• Dataset records:
※ ※ ※
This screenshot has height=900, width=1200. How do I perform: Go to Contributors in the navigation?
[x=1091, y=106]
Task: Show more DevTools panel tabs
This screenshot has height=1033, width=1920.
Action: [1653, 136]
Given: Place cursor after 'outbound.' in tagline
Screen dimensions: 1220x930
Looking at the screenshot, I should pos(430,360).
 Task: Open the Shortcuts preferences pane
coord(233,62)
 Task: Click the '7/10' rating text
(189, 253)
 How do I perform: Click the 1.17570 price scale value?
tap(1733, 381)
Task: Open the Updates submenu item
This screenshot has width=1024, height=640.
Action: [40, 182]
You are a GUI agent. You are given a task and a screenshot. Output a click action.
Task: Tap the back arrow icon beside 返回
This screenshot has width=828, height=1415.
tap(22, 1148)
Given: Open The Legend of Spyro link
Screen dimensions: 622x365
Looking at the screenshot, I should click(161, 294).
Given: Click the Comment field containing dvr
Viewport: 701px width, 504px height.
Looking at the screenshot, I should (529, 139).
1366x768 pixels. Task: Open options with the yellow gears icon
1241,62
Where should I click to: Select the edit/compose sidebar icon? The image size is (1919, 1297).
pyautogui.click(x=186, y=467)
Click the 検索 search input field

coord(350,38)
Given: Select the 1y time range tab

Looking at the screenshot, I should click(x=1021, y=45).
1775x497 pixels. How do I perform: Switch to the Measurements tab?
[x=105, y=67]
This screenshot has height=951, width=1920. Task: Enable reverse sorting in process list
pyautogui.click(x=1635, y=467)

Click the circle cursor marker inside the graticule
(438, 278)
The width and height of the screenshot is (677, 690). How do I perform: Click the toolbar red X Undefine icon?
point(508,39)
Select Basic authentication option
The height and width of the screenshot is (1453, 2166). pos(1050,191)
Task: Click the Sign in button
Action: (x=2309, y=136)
※ ※ ※
Quote all of the rows above word for word, leaving nothing out and changing nothing.

This screenshot has height=900, width=1200. How do I perform: Go to Contributors in the navigation?
[x=1091, y=106]
Task: Show more DevTools panel tabs
This screenshot has height=1033, width=1920.
Action: [1653, 136]
Given: Place cursor after 'outbound.' in tagline
Screen dimensions: 1220x930
Looking at the screenshot, I should pos(430,360).
 Task: Open the Shortcuts preferences pane
coord(233,62)
 Task: Click the '7/10' rating text
(189, 253)
 How do I perform: Click the 1.17570 price scale value?
tap(1733, 381)
Task: Open the Updates submenu item
This screenshot has width=1024, height=640.
Action: [40, 182]
You are a GUI agent. You are given a task and a screenshot. Output a click action.
Task: Tap the back arrow icon beside 返回
This screenshot has width=828, height=1415.
tap(22, 1148)
Given: Open The Legend of Spyro link
Screen dimensions: 622x365
Looking at the screenshot, I should click(161, 294).
Given: Click the Comment field containing dvr
Viewport: 701px width, 504px height.
Looking at the screenshot, I should (529, 139).
1366x768 pixels. Task: Open options with the yellow gears icon
1241,62
Where should I click to: Select the edit/compose sidebar icon? The image size is (1919, 1297).
pyautogui.click(x=186, y=467)
Click the 検索 search input field

coord(350,38)
Given: Select the 1y time range tab

Looking at the screenshot, I should click(x=1021, y=45).
1775x497 pixels. How do I perform: Switch to the Measurements tab?
[x=105, y=67]
This screenshot has height=951, width=1920. Task: Enable reverse sorting in process list
pyautogui.click(x=1635, y=467)

Click the circle cursor marker inside the graticule
(438, 278)
The width and height of the screenshot is (677, 690). How do I perform: Click the toolbar red X Undefine icon?
point(508,39)
Select Basic authentication option
The height and width of the screenshot is (1453, 2166). pos(1050,191)
Task: Click the Sign in button
Action: (x=2309, y=136)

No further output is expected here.